Repeat the material from the line with "You are a computer-use agent." through the end, swapping "toolbar" for "ribbon" and changing nothing else. Leave the pictures out.

Saved data entries
----------------------------------------
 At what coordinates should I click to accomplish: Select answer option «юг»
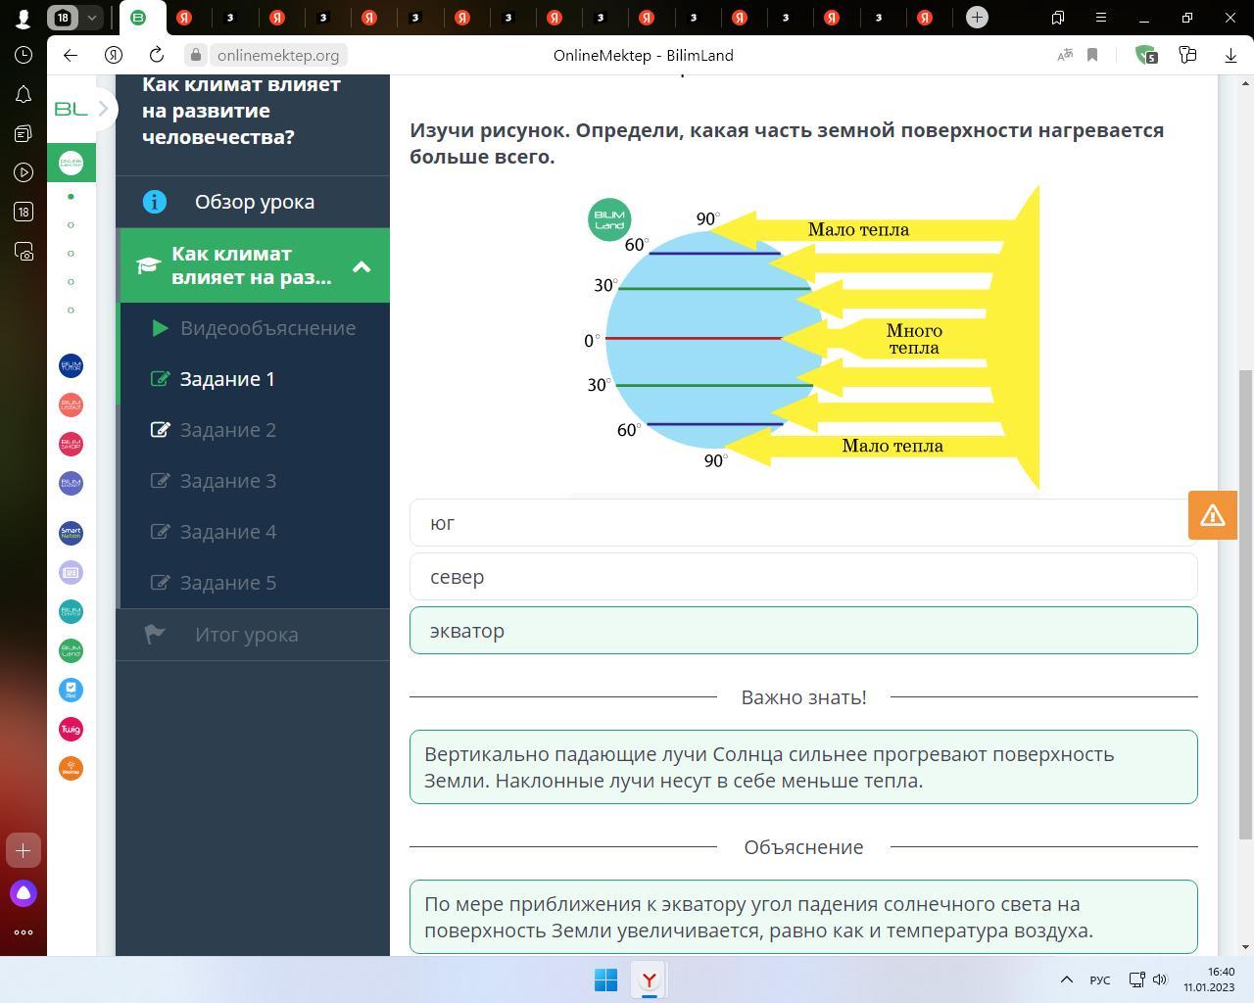tap(802, 523)
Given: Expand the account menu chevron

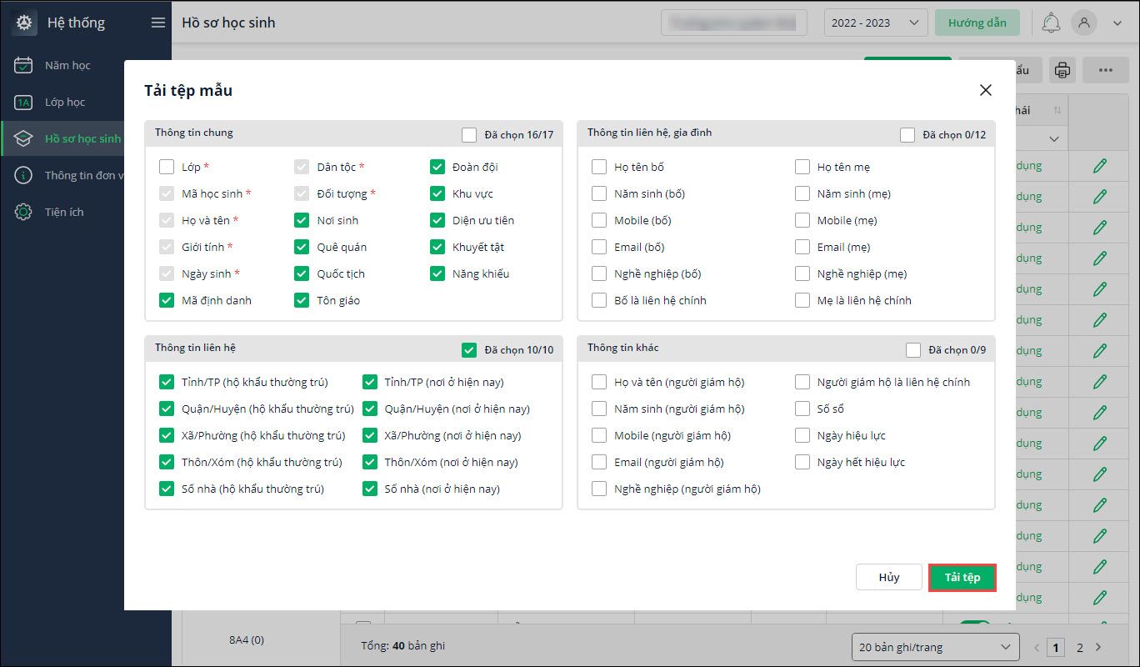Looking at the screenshot, I should click(1118, 23).

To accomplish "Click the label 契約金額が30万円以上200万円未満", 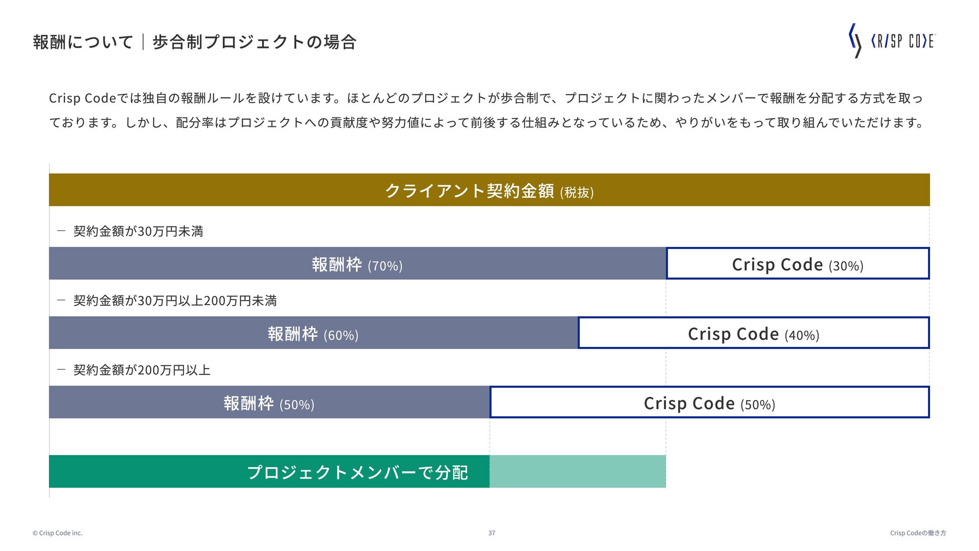I will point(175,300).
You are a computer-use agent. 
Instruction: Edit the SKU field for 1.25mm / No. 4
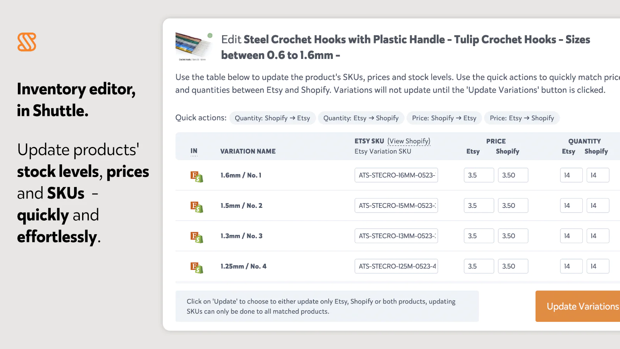396,266
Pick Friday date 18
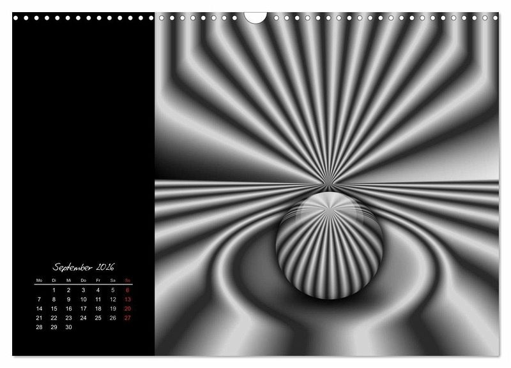Viewport: 511px width, 368px height. tap(98, 309)
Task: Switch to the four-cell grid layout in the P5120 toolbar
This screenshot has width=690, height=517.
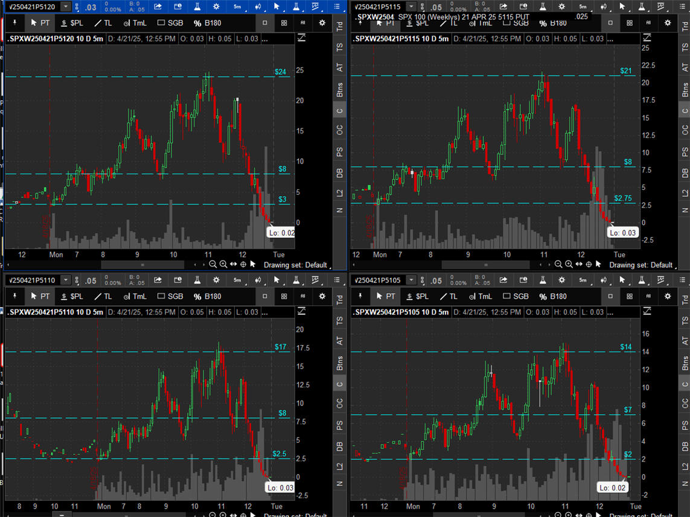Action: click(x=284, y=23)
----------------------------------------
§ Correct response:
You are a computer-use agent. 
Instruction: Edit the SKU field for 1.25mm / No. 4
396,266
Pick Friday date 18
Viewport: 511px width, 368px height. tap(98, 309)
Task: Switch to the four-cell grid layout in the P5120 ribbon
This screenshot has width=690, height=517.
Action: click(x=284, y=23)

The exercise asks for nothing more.